* _WHAT YOU NEED TO DO_
a: Answer these questions about the passage on the fried egg and tomato dish:
(i) What side does the passage say the dish is perfect with?
(ii) Which vegetables are sometimes added to the dish?
(iii) At which two meals does the writer eat it?
b: Reproduce the passage on the fried egg and tomato dish from "This dish sounds" up to and including "it then too.".

* _SELECTION_
This dish sounds pretty basic, but the combination of fried eggs and tomatoes is just classic. This is one of those dishes that you can order a few times per week and never get tired of. It's perfect with a side of rice and compliments just about any other dish on the table. Especially if you have a hard time stomaching Chinese food or want to stick with something easy and safe, this can be a tasty go-to option. Sometimes green peppers or onions will be added to the dish as well for a little extra burst of flavor. I have never met a single soul who has ever opposed to ordering this dish at any given time, which clues you in on just how much of a winner it is. I eat it at lunch and dinner time, and if I went out to eat at restaurants around brunch time, I would probably order it then too.

* _RECORD EXCERPTS_

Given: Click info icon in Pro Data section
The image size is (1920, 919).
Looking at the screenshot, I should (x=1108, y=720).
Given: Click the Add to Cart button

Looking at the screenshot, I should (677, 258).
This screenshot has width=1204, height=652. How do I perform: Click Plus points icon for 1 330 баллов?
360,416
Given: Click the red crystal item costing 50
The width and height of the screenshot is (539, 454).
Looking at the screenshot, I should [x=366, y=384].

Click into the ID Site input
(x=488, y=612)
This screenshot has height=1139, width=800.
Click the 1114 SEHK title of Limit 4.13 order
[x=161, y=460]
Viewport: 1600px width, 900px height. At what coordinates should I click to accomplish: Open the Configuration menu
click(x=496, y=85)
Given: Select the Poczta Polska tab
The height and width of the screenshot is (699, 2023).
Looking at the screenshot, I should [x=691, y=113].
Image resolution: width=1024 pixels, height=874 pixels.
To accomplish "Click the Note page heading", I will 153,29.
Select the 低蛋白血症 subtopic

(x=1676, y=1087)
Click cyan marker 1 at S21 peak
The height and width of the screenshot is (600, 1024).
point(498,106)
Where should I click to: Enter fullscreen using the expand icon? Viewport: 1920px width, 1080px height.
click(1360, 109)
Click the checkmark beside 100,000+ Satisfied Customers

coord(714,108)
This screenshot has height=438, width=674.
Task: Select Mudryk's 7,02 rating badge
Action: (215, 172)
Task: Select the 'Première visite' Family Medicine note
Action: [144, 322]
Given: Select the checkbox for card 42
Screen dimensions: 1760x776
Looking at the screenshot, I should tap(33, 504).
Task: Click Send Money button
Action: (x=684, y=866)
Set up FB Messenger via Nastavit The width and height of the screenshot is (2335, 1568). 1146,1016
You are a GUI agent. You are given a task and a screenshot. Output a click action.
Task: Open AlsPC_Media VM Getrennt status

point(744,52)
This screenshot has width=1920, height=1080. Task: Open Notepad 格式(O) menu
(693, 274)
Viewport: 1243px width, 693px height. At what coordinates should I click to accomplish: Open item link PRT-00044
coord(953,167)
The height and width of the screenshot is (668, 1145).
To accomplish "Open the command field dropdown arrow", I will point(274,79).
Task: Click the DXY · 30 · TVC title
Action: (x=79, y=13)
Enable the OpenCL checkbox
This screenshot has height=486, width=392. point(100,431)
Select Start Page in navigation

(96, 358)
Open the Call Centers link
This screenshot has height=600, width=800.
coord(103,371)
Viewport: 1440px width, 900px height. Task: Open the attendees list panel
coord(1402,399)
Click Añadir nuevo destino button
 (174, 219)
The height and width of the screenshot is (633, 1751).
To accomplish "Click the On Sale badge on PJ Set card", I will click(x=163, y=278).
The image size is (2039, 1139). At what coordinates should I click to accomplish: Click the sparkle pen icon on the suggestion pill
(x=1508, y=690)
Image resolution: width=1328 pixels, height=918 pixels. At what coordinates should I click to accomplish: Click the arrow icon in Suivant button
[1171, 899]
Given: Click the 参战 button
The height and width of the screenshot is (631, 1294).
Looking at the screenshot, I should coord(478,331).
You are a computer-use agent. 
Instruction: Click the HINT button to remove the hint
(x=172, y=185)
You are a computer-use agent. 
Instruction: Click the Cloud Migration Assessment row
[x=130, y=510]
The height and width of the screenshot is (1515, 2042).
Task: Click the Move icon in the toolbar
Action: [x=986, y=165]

* _ANSWERS FOR THIS EXERCISE_
a:
(i) Rice.
(ii) Green peppers or onions.
(iii) Lunch and dinner.

b:
This dish sounds pretty basic, but the combination of fried eggs and tomatoes is just classic. This is one of those dishes that you can order a few times per week and never get tired of. It's perfect with a side of rice and compliments just about any other dish on the table. Especially if you have a hard time stomaching Chinese food or want to stick with something easy and safe, this can be a tasty go-to option. Sometimes green peppers or onions will be added to the dish as well for a little extra burst of flavor. I have never met a single soul who has ever opposed to ordering this dish at any given time, which clues you in on just how much of a winner it is. I eat it at lunch and dinner time, and if I went out to eat at restaurants around brunch time, I would probably order it then too.